--- THE PROBLEM ---
Exactly the lines from the one containing "Where should I click to: Click the" through the final line of the listing are to be retyped, and nothing more.

╭──

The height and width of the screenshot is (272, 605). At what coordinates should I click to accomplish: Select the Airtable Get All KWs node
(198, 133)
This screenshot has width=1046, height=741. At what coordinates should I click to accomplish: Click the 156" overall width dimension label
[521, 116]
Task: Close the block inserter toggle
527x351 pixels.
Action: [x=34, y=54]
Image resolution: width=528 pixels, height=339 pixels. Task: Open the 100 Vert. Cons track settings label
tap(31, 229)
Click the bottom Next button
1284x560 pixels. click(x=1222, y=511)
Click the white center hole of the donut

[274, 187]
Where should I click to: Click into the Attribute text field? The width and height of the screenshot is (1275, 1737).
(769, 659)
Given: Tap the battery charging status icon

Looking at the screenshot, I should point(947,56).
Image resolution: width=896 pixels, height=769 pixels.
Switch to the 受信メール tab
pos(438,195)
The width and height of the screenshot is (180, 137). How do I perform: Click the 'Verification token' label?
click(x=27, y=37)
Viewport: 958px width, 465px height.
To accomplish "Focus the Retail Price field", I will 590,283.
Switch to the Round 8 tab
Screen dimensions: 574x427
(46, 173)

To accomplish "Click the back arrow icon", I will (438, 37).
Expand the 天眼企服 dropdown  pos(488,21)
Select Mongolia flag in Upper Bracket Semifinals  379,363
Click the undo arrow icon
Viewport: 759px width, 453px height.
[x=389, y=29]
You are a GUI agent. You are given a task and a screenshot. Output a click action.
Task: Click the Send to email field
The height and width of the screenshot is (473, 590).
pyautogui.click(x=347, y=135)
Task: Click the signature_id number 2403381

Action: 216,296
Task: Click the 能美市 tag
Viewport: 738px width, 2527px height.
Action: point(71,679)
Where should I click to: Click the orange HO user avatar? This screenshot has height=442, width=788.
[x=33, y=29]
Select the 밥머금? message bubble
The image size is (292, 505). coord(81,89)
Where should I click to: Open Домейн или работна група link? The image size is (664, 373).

╰──

--- COMPLETED EXERCISE ---
Where should I click to: Click the orange HO user avatar? This screenshot has height=442, width=788.
[x=33, y=29]
Select the 밥머금? message bubble
The image size is (292, 505). coord(81,89)
Where should I click to: Open Домейн или работна група link? The image size is (664, 373).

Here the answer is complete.